CausalGPSLC.ConfoundersType
Confounders (U)

Latent confounders that CausalGPSLC performs inference over.

Either 1D or 2D matrices of Float64 values.

CausalGPSLC.TreatmentType
Treatment (T)

Is made up of BinaryTreatment which is an alias for Vector{Bool} and ContinuousTreatment which is an alias for Vector{Float64}. These types support other vector types to afford compatibility with internal libraries.

CausalGPSLC.generateUConstant

Gen function to generate latent confounders (U) from mvnormal distribution

CausalGPSLC.paramProposalConstant
paramProposal(trace, variance, addr)

Like a Gaussian drift, we match the moments of our proposal with the previous noise sample with a fixed variance. See https://arxiv.org/pdf/1605.01019.pdf.

CausalGPSLC.CovariatesType

Covariates (X) Observed confounders and covariates.

Matrix{Float64} is the only valid structure for covariates

CausalGPSLC.GPSLCObjectMethod

Constructor for GPSLCObject that samples from the posterior before constructing the GPSLCObject.

GPSLCObject(hyperparams, priorparams, SigmaU, obj, X, T, Y)
GPSLCObject(hyperparams, priorparams, SigmaU, obj, nothing, T, Y)
GPSLCObject(hyperparams, priorparams, nothing, nothing, X, T, Y)
GPSLCObject(hyperparams, priorparams, nothing, nothing, nothing, T, Y)

Full Model or model with no observed Covariates

CausalGPSLC.ObjectLabelsType
Object Labels for instances (obj)

Optional for CausalGPSLC, but per publication it improves performance.

CausalGPSLC.OutcomeType
Outcome (Y)

The outcome for the series of Gaussian Process predictions is a Vector{Float64}. Currently only continuous values are supported as outcomes for input data.

CausalGPSLC.PriorParametersType
PriorParameters

A dictionary of shapes and scales for various Inverse Gamma distributions used as priors for kernel parameters and other parameters. More information on each of the attributes can be found in getPriorParameters.

CausalGPSLC.ITEsamplesMethod
ITEsamples(MeanITEs, CovITEs, nSamplesPerMixture)

Individual Treatment Effect Samples

Returns nMixtures * nSamplesPerMixture outcome (Y) samples for each individual [nMixtures * nSamplesPerMixture, n] where nMixtures is the number of posterior samples (nOuter)

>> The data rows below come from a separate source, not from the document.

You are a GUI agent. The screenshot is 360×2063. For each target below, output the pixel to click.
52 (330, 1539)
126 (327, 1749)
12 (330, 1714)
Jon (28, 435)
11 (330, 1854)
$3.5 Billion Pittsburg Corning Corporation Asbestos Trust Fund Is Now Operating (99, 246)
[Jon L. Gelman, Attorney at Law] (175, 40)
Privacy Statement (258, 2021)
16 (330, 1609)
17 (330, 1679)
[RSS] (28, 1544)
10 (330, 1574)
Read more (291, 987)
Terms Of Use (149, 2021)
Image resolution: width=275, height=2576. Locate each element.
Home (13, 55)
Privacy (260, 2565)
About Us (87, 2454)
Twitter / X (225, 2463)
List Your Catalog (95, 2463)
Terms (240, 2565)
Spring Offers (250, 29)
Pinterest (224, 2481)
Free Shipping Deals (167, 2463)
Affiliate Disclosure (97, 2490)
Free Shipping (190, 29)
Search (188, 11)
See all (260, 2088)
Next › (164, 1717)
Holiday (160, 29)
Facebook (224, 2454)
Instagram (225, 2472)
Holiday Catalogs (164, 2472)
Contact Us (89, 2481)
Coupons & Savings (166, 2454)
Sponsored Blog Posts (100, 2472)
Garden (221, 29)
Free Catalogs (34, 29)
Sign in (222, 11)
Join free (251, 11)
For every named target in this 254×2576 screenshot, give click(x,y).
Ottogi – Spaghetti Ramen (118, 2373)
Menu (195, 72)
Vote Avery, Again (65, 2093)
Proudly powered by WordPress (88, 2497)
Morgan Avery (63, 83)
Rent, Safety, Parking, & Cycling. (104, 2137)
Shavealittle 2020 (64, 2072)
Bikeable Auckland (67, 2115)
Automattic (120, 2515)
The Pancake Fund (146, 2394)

CausalGPSLC.PosteriorMethod

Continuous Treatment No Confounders

nESInner is not used to sample anything via elliptical slice sampling It is required here for compatibility with the binary treatment version which uses ES to learn hyperparameters for the support of binary variables which are not usually supported by Gaussian processes.

CausalGPSLC.SATEsamplesMethod
SATEsamples(MeanSATEs, VarSATEs, nSamplesPerMixture)

Collect Sample Average Treatment Effect corresponding to each posterior sample.

Returns a vector of nSamplesPerMixture samples for each posterior sample's SATE distribution parameters.

CausalGPSLC.conditionalITEMethod
conditionalITE(g, psindex, doT)

Wrapper for conditionalITE that extracts parameters from g::GPSLCObject at posterior sample psindex and applies intervention doT.

CausalGPSLC.conditionalITEMethod
conditionalITE(nothing, nothing, tyLS, yNoise, yScale, nothing, nothing, T, Y, doT)
conditionalITE(nothing, xyLS, tyLS, yNoise, yScale, nothing, X, T, Y, doT)
conditionalITE(uyLS, nothing, tyLS, yNoise, yScale, U, nothing, T, Y, doT)
conditionalITE(uyLS, xyLS, tyLS, yNoise, yScale, U, X, T, Y, doT)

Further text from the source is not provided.